What might that mean? Revolution! – assuming that Republicans control the House and the White House too. The left transformed America during just such brief periods of total control. National Right to Work, once passed, would cripple coercive union power forever. Gerrymandering at all levels of government could be outlawed. Tough federal voter registration laws and laws to insure a fair counting of votes should be used to end voter fraud.
Obamacare could be repealed and replaced. Republicans could pass a flat tax and repeal taxes on capital gains, creating a boom of prosperity. Home schooling and the variety of other alternatives to the failed public school system could helped and funded. English could be made the legal language of the United States. Huge chunks of federal bureaucracy could simply be abolished. Modest entitlement reforms could be passed to make systems solvent, and individual accounts in the Social Security System could be introduced. Tort reform and expedited drug approval by the FDA (for drug long used safely in Europe) could reduce medical costs naturally.
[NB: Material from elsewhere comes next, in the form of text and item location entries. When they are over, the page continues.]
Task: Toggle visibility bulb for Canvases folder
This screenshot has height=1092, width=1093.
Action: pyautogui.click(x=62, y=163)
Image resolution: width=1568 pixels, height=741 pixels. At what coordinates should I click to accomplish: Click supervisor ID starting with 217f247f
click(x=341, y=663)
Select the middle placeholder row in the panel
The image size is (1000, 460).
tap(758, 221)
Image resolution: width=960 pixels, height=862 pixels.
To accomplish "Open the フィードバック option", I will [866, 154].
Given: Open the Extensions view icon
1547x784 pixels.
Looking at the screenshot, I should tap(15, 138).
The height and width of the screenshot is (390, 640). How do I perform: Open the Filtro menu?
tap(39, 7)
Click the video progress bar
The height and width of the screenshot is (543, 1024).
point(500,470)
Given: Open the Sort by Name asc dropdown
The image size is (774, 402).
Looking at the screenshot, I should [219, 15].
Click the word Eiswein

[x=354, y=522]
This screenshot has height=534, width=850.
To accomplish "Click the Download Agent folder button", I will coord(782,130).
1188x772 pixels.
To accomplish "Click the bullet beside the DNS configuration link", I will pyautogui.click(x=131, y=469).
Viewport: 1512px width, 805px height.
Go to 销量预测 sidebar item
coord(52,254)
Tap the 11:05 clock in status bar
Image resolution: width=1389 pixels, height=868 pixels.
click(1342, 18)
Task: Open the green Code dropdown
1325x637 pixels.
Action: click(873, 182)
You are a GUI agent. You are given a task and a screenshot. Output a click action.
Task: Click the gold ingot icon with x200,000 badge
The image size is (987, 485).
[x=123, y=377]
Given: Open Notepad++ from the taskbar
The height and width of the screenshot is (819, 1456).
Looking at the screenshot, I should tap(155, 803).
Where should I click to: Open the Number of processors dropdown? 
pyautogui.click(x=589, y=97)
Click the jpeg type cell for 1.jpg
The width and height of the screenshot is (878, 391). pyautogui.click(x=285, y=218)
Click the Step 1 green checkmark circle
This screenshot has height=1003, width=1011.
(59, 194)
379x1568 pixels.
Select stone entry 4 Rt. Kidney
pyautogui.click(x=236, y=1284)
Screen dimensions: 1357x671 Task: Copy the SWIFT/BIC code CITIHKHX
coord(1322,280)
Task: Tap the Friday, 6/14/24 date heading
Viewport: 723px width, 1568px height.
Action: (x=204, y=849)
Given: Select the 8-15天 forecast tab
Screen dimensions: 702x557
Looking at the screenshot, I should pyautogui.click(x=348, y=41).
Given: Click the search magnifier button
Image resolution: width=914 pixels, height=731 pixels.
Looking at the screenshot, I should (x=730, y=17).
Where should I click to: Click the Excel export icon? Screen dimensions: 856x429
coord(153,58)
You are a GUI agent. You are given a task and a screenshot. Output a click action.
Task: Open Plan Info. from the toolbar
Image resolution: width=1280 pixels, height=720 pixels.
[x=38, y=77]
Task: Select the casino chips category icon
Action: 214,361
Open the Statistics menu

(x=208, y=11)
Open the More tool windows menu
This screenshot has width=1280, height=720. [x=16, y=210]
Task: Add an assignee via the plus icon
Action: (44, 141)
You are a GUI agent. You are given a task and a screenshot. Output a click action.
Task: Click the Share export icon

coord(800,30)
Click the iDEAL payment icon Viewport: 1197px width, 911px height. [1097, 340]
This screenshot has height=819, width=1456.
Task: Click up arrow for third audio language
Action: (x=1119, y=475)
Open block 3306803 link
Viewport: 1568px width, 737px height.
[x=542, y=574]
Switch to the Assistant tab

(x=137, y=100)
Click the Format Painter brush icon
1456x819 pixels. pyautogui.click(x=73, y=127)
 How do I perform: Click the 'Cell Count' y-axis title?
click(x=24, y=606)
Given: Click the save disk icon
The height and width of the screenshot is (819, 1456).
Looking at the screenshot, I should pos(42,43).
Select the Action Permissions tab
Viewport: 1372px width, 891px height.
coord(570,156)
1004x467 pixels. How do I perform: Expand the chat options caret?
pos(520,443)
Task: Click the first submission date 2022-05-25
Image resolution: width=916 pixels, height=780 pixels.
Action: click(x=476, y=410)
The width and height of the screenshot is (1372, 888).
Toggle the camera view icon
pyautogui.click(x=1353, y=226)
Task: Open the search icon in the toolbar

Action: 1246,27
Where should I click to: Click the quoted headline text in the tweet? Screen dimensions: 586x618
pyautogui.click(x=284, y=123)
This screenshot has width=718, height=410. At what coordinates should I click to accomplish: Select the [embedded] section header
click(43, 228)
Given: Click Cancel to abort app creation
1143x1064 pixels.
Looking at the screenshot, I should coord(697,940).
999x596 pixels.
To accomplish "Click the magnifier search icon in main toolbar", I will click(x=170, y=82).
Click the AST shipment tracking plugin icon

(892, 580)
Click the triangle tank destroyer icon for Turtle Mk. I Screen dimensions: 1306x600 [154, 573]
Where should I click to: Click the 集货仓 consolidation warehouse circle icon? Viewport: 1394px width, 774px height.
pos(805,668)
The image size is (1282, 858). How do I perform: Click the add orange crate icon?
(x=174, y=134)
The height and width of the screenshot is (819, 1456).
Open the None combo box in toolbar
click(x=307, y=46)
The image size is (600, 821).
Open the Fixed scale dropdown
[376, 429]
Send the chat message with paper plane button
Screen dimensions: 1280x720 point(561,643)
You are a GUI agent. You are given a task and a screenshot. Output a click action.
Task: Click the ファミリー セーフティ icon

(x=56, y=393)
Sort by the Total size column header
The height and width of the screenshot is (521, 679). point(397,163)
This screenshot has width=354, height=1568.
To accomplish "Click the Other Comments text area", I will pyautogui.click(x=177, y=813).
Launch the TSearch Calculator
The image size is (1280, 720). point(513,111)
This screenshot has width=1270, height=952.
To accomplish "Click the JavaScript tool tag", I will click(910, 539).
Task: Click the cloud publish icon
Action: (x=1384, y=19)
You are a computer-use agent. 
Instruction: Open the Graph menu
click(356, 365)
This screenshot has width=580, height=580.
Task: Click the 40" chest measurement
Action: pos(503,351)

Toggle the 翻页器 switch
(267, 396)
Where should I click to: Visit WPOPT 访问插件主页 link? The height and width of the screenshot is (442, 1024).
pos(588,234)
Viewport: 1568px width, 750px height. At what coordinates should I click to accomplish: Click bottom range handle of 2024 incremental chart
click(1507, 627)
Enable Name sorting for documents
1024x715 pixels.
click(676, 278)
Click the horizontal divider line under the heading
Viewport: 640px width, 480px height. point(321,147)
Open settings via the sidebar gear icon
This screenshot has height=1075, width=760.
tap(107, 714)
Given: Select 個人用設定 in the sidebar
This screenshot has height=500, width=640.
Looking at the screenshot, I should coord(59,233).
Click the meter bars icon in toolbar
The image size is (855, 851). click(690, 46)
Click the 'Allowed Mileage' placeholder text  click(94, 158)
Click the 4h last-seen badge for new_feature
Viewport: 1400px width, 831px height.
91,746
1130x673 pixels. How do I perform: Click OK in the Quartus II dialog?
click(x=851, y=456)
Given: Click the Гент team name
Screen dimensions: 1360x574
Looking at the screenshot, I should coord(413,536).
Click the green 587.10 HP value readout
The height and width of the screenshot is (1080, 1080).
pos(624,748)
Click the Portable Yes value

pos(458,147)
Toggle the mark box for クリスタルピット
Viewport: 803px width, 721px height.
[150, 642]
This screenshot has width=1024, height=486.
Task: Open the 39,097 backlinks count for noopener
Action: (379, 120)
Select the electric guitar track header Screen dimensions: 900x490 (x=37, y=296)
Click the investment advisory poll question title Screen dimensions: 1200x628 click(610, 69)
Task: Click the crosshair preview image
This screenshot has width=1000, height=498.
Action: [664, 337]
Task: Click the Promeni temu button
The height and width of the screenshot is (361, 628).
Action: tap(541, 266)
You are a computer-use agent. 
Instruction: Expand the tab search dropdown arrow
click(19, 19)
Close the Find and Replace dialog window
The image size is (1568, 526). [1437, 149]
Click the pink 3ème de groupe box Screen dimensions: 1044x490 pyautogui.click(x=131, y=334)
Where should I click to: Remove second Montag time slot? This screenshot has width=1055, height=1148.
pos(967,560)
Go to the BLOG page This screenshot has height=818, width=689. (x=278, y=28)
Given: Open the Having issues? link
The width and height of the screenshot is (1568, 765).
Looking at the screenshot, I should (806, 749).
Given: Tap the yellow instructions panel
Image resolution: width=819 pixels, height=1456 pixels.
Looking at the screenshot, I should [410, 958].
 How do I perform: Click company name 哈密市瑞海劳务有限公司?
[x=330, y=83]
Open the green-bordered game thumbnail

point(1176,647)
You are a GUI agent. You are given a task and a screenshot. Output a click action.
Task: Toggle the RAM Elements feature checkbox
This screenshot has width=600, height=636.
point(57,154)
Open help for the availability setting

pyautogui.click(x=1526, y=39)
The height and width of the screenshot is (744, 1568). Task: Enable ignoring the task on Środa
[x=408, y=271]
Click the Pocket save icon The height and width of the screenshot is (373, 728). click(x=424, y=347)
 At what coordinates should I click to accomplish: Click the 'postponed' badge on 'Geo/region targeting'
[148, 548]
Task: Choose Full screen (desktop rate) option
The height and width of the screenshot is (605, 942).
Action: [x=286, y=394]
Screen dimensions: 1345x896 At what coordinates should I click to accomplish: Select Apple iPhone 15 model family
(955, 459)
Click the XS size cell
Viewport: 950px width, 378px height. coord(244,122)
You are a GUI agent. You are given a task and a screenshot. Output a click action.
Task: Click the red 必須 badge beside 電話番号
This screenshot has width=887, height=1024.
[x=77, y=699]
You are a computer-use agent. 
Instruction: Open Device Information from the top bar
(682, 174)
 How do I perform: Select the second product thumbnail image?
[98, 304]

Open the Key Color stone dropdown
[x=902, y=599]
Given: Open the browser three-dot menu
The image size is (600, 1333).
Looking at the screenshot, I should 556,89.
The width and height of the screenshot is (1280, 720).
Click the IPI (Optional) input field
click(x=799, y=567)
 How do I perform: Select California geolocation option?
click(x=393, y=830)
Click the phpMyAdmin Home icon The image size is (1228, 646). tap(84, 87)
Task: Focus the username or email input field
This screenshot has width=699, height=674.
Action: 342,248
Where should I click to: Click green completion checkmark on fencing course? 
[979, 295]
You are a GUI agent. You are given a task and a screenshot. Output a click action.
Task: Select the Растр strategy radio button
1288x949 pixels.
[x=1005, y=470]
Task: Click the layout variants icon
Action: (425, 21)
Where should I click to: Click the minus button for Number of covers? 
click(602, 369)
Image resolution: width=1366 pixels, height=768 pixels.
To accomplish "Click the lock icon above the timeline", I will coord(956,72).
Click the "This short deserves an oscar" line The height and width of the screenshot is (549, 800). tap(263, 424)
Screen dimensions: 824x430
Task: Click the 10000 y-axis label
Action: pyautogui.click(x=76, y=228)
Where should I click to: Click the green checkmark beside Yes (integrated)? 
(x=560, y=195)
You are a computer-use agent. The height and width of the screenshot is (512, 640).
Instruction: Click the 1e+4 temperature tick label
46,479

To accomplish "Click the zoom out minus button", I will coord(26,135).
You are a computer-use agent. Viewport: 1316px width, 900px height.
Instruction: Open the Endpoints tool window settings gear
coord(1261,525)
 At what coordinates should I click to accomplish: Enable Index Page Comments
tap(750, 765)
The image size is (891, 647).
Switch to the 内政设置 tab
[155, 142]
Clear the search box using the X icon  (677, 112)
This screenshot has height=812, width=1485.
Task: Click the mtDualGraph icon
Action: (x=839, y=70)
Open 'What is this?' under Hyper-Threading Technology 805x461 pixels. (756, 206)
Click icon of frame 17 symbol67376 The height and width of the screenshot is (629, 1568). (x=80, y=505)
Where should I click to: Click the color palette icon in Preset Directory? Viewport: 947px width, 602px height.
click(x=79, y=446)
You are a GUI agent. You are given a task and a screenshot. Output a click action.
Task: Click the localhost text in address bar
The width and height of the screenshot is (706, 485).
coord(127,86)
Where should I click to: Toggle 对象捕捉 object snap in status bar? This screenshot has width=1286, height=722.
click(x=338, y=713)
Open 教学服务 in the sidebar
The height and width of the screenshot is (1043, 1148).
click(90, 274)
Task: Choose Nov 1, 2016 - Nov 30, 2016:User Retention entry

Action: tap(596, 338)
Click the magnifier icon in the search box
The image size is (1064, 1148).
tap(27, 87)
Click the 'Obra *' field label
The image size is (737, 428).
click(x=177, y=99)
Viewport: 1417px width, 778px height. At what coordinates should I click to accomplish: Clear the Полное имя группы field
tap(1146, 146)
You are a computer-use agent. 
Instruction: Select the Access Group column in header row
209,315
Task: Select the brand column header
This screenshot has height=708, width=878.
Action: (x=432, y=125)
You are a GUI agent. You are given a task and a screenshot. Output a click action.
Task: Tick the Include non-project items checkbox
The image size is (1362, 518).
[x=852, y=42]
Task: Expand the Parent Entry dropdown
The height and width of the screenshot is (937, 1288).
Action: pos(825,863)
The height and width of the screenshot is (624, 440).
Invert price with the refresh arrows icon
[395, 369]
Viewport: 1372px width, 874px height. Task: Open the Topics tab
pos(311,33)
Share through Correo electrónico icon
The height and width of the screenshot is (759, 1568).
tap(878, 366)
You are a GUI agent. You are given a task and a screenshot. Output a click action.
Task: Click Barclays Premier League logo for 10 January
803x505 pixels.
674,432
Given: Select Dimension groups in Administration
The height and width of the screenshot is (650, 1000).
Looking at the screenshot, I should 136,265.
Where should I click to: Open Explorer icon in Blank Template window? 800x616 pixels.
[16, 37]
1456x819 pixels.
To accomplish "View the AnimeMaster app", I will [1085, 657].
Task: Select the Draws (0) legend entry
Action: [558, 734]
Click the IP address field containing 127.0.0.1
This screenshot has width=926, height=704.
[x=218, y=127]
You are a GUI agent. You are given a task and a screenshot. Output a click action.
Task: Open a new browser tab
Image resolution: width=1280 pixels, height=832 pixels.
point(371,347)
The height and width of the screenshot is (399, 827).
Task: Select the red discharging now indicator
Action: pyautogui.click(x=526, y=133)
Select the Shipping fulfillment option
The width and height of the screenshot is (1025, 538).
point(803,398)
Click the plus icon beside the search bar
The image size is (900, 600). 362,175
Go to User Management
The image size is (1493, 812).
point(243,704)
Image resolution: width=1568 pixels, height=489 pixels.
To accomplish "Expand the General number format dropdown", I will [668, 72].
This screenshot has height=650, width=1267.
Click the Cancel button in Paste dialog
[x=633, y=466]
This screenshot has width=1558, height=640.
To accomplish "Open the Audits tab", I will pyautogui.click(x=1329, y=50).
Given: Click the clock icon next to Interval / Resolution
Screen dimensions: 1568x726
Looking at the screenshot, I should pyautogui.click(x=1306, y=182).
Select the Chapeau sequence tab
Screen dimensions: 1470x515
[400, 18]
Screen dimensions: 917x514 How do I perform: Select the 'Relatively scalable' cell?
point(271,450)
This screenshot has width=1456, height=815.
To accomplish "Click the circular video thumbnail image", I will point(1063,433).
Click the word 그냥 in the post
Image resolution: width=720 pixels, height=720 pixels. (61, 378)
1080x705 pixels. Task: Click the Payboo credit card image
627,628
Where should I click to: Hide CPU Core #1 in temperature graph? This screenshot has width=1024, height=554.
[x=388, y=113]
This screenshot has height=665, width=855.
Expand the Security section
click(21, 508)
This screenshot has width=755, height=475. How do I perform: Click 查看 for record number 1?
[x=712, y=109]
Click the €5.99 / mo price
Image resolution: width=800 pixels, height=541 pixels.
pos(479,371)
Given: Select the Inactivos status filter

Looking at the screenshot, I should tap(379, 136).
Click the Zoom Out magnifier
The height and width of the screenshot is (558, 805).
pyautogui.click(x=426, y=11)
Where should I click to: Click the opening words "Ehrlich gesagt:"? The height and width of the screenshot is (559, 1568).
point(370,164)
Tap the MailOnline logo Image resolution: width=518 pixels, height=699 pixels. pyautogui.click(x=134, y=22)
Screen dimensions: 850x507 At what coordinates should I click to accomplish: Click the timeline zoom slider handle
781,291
Would federal judges stop this? Not if Republicans have the will to tame the federal bench. Congress could simply remove jurisdiction from federal courts over many issues. It could also create a number of new federal judges and justices and appoint conservatives to those seats, or it could abolished and reorganize the whole federal judiciary (only the Supreme Court has any constitutional existence and its powers and size are set by Congress.) It could impeach and remove judges who grossly misinterpreted the Constitution – what a novel idea!
In short, Republicans could produce a conservative revolution which achieves, in two short years, everything we have been seeking for the last fifty years. All this would require great boldness and vision. But our nation needs just such a revolution. Half-measures and compromises simply prolong our slow death. We need a revolution. We have the means to that revolution within our grasp soon.